## REQUEST
Render as a JSON list of strings the lines of the entries below, starting with the line that contains "Click the cloud" and continuing through the line that contains "(x=21, y=565)", both included. Each line should become one string, and blank lines should be omitted.

** START PROVIDED RECORDS **

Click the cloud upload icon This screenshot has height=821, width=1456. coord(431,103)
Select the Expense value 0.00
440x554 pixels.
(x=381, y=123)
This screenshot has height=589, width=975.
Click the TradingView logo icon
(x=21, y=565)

** END PROVIDED RECORDS **
** START PROVIDED RECORDS **

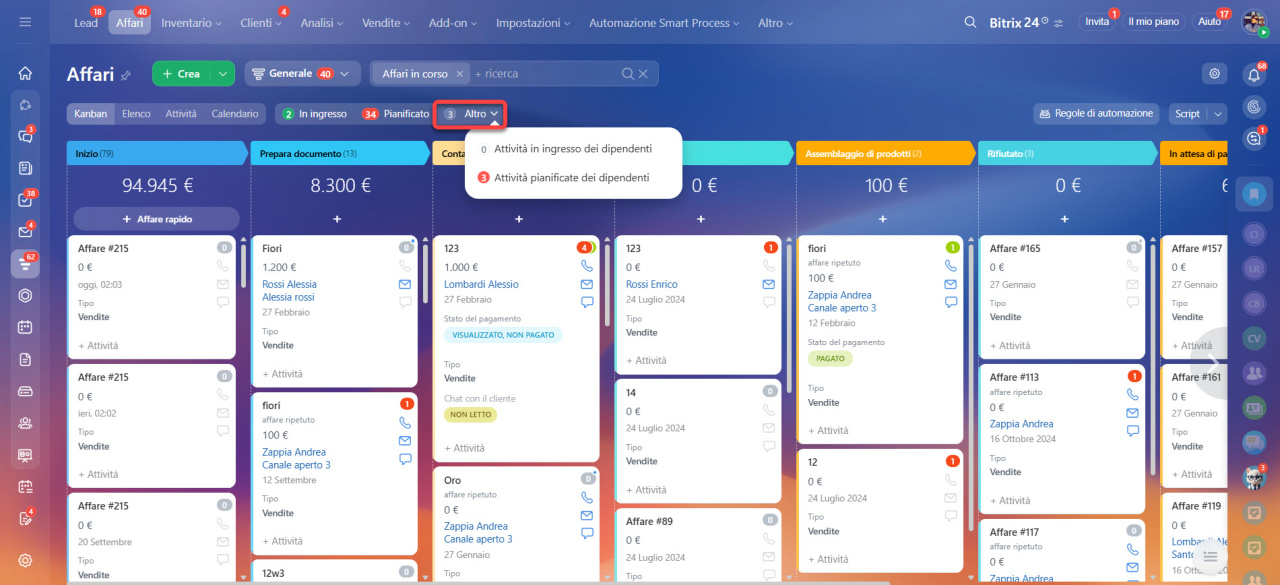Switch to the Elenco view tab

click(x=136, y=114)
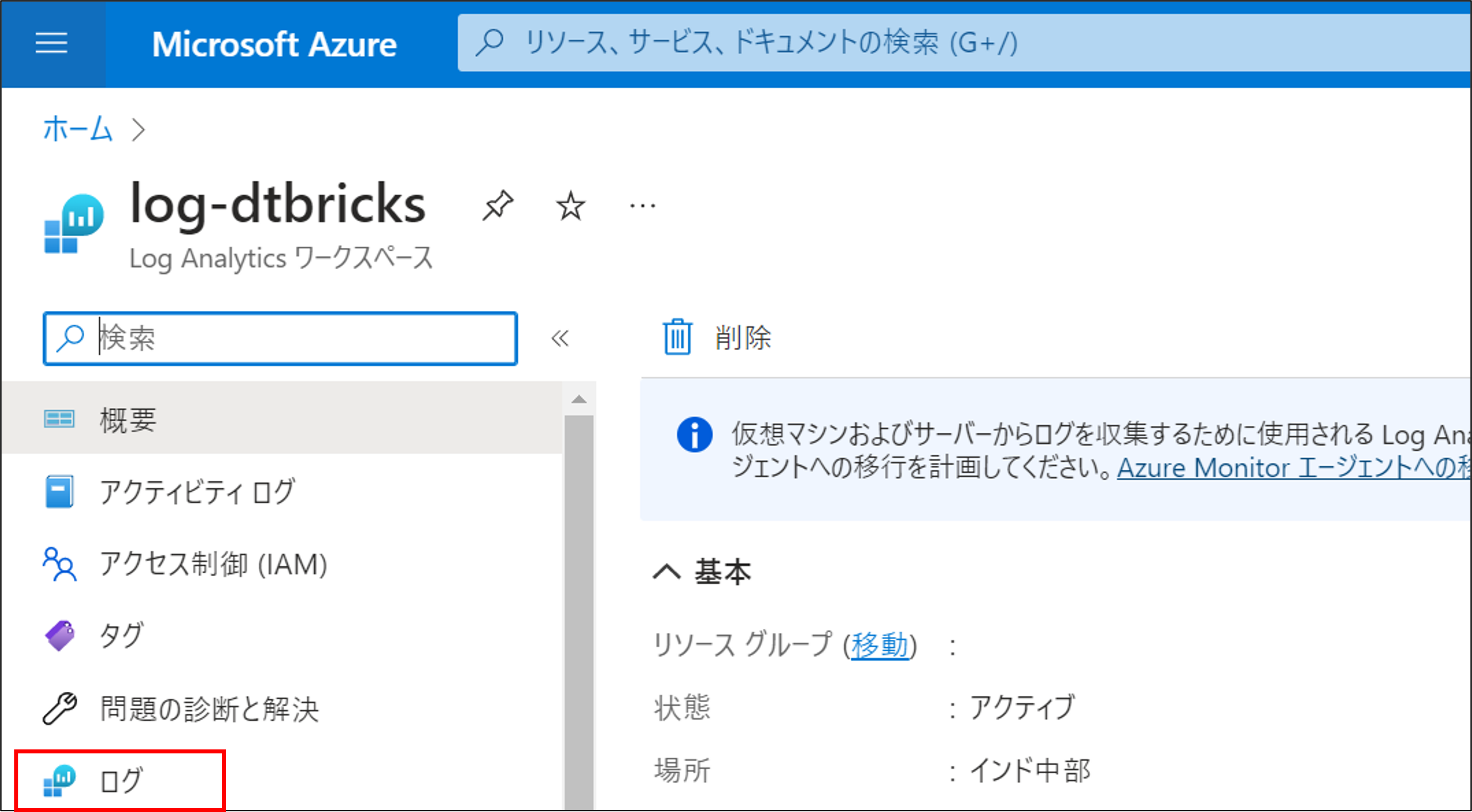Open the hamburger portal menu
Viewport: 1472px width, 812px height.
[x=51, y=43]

** END PROVIDED RECORDS **
** START PROVIDED RECORDS **

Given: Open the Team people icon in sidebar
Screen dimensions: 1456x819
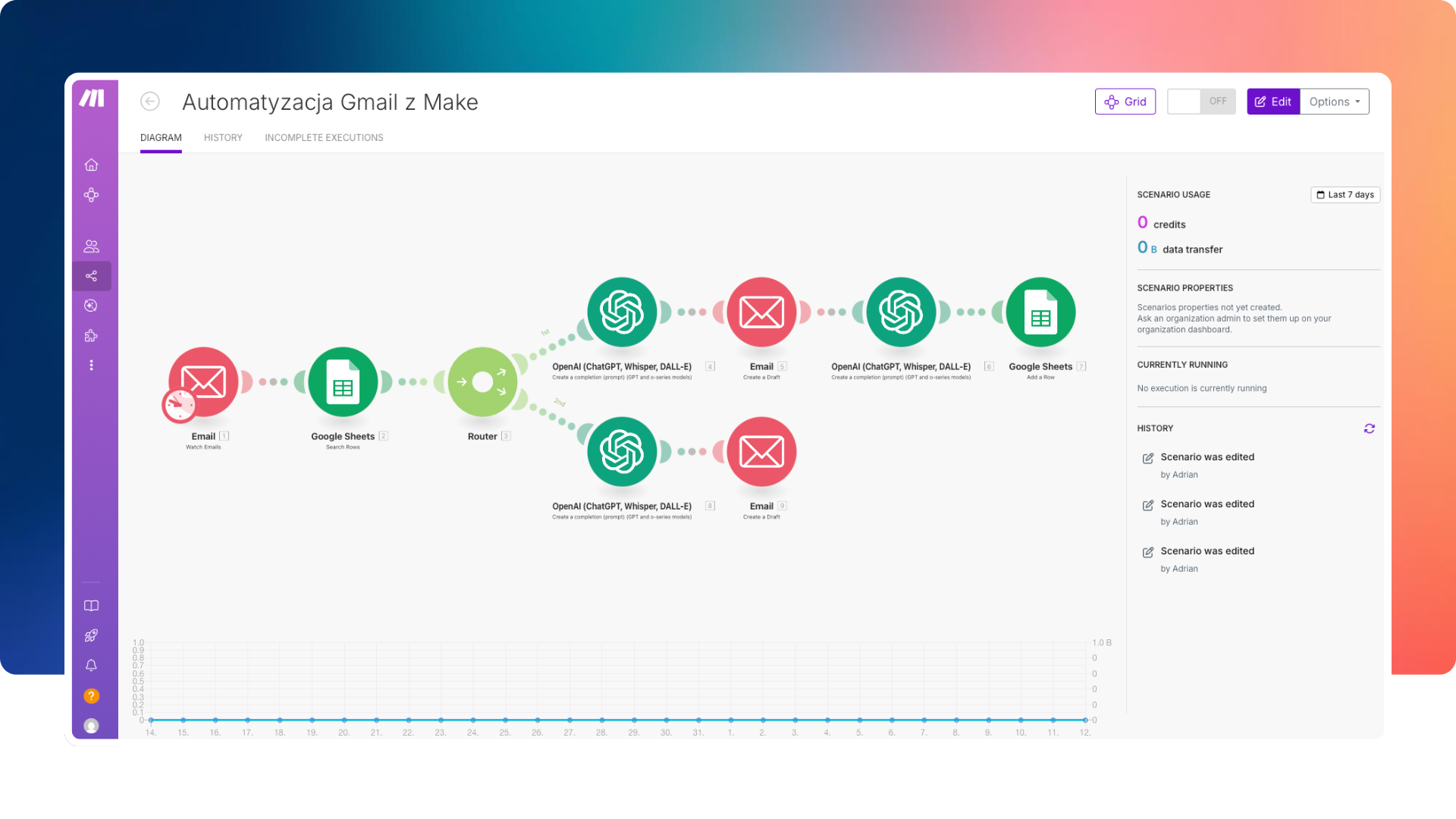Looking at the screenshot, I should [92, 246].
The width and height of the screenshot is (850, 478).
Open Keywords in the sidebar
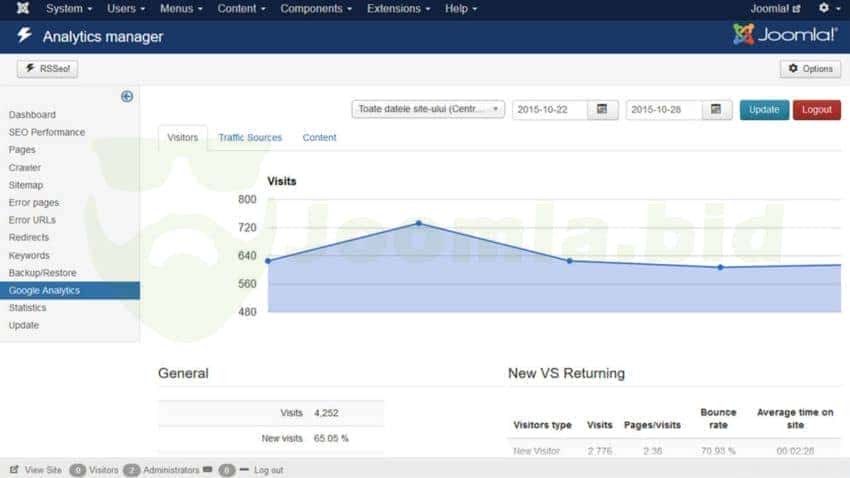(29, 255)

** END PROVIDED RECORDS **

## SOLUTION TO THIS EXERCISE
[
  "Click the cloud upload icon This screenshot has height=821, width=1456. coord(431,103)",
  "Select the Expense value 0.00",
  "440x554 pixels.",
  "(x=381, y=123)",
  "This screenshot has height=589, width=975.",
  "Click the TradingView logo icon",
  "(x=21, y=565)"
]